The Mekhilta, the tannaitic midrash on Exodus, examines a soaring promise from the prophet Isaiah: "Then you will rejoice in the Lord, and I will 'ride' you on the heights of the earth" (Isaiah 58:14). The imagery is extraordinary — God will elevate Israel to ride upon the very peaks of the world. But the rabbis detect something familiar in the language. Isaiah ends the verse with "for the mouth of the Lord has spoken." Where did He speak it?

The Mekhilta identifies the source in the Song of Moses (Deuteronomy 32:13): "He will 'ride' him on the heights of the earth." The identical phrase — riding on the heights — appears in Moses' final poem to Israel, a text that predates Isaiah by centuries. Moses described what God had already done for the people: settled them in the high places, fed them honey from the rock, gave them oil from flint.

The connection reveals a beautiful symmetry.
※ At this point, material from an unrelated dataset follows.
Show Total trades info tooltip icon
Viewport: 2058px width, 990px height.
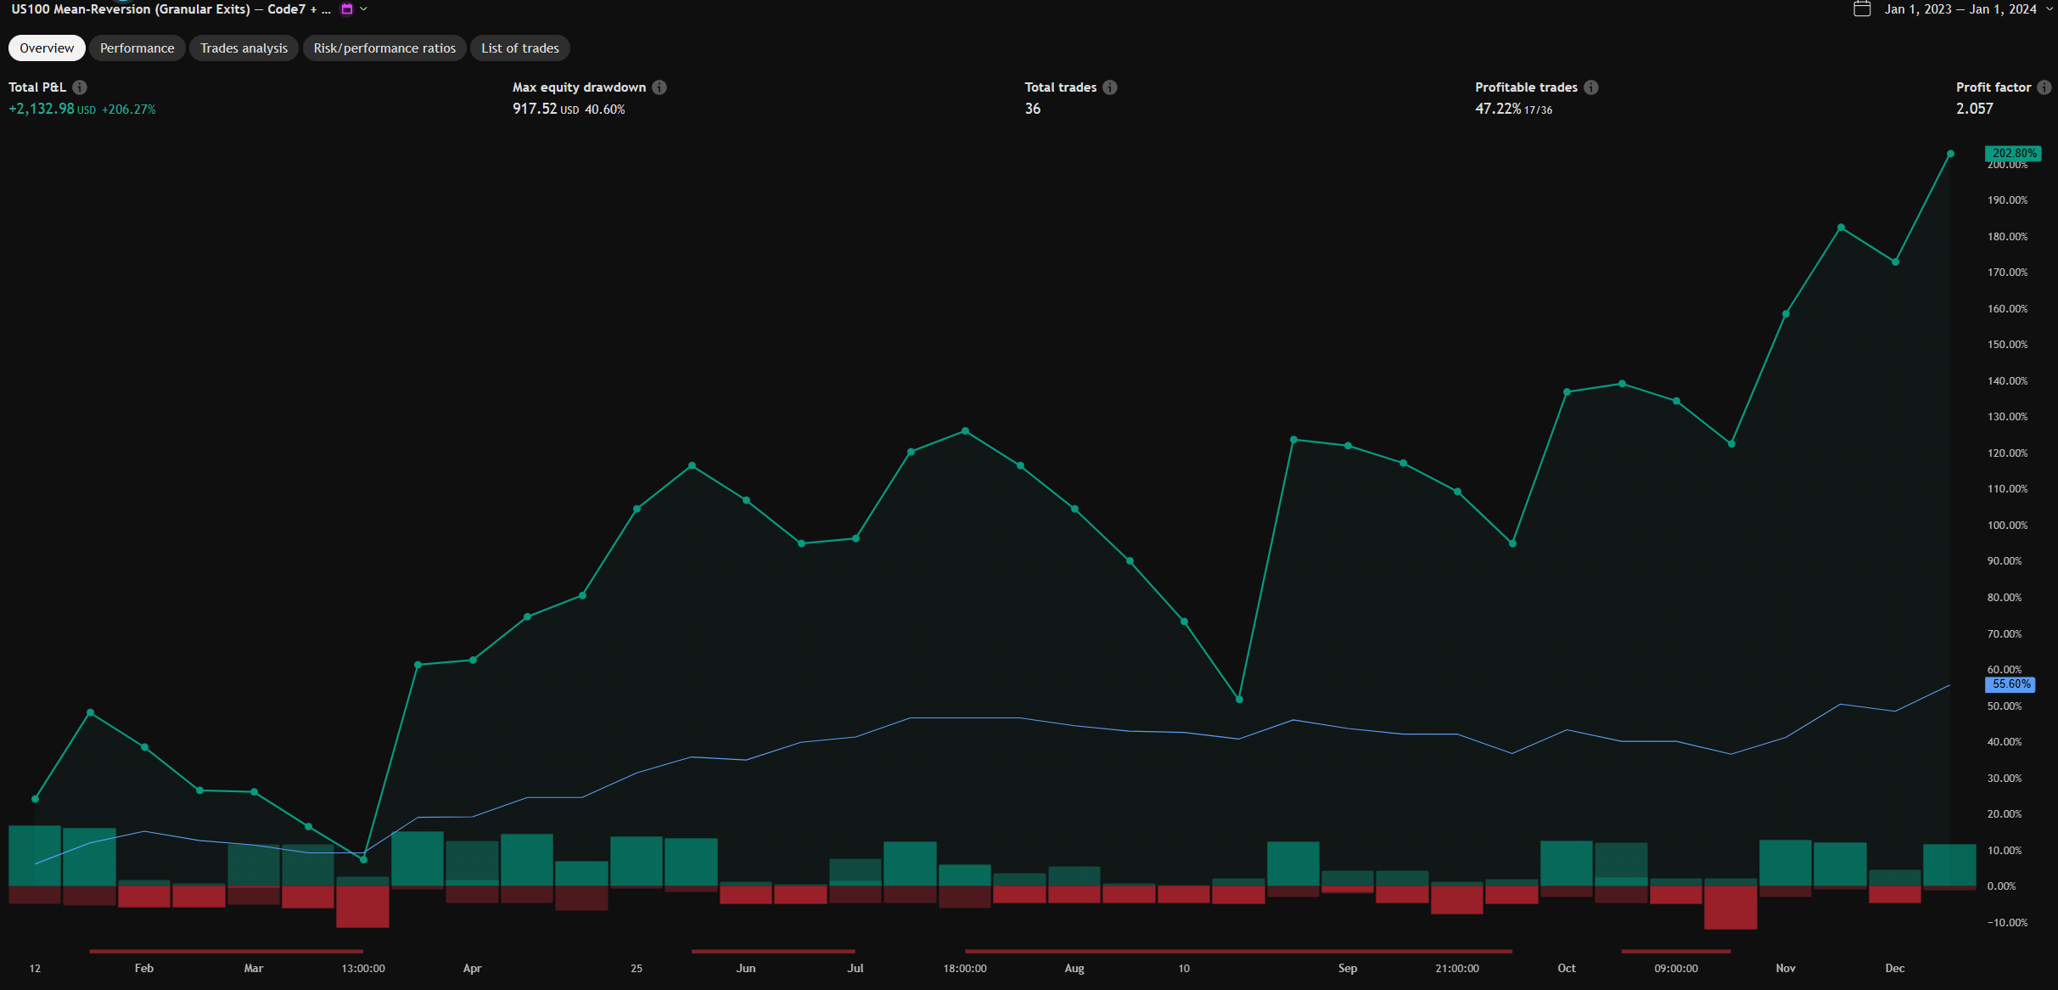point(1110,87)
Moses spoke of the heights of the earth as past reality — what God accomplished for Israel in the wilderness and in the early settlement. Isaiah speaks of the same heights as future promise — what God will do again if the people return to righteousness.

The image is the same. The promise is the same. The Mekhilta shows that Isaiah's prophecy of future elevation is simply Moses' description of past glory, projected forward into the messianic age.